## Exercise directions
Copy out the passage of the excerpt on secure API gateways starting with "Description of the" and going on through "integration where required.", replacing "routing" with "traffic steering" wherever it appears.

Purpose and Strategic Importance

Secure API Gateways enforce authentication, authorisation, rate limiting, and monitoring at the edge of API traffic. They are a critical control point for safeguarding services, data, and consumers in distributed architectures.

By centralising API traffic management and security policies, teams can scale confidently, comply with data protection requirements, and deliver consistent and observable interactions across internal and external APIs.


Description of the Practice

  • API gateways authenticate users, validate tokens (e.g. OAuth 2.0, JWT), throttle requests, and log API traffic.
  • They enforce routing, response transformation, and service mesh integration where required.
  • Security features include TLS termination, IP allowlists, request validation, and threat protection (e.g. OWASP Top 10).
  • Tools include Kong, Apigee, AWS API Gateway, Azure API Management, and Envoy.

How to Practise It (Playbook)

1. Getting Started

  • Select an API gateway that aligns with your architecture (e.g. microservices, hybrid cloud, serverless).
  • Secure all endpoints with HTTPS and enforce strong authentication tokens.
  • Define access control policies (e.g. roles, scopes, consumer groups).
  • Enable logging and basic anomaly detection for API usage patterns.

2. Scaling and Maturing

  • Integrate with identity providers for federated auth and dynamic token validation.
  • Apply threat detection and rate limiting to mitigate abuse or brute-force attempts.
  • Use API keys, JWT claims, or mTLS for service-to-service authorisation.
  • Monitor latency, errors, and access patterns to improve observability and health.
  • Validate payload schemas and sanitise inputs to protect backend services.

3. Team Behaviours to Encourage

  • Treat APIs as first-class products - secure, observable, and well-documented.

## Data below
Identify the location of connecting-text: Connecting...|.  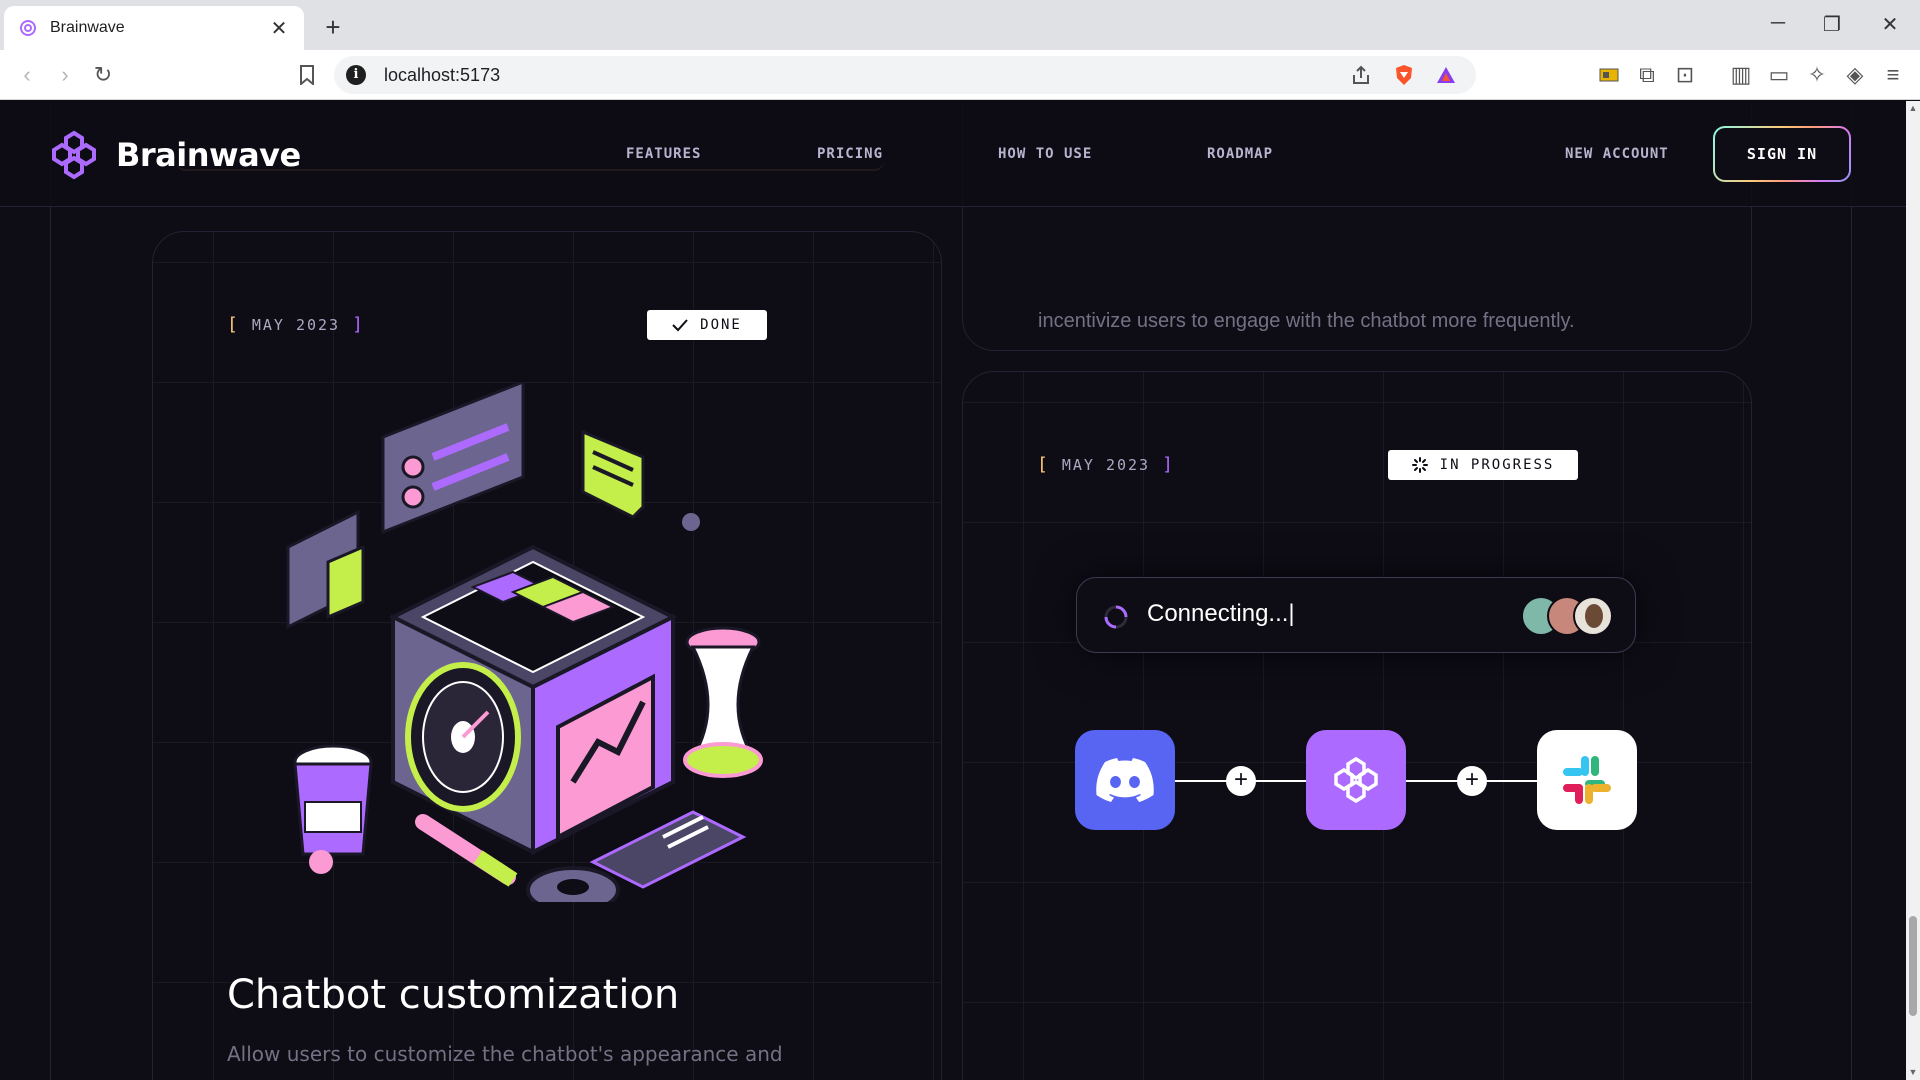
(1221, 614).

## Answer to this problem
Description of the Practice

  • API gateways authenticate users, validate tokens (e.g. OAuth 2.0, JWT), throttle requests, and log API traffic.
  • They enforce traffic steering, response transformation, and service mesh integration where required.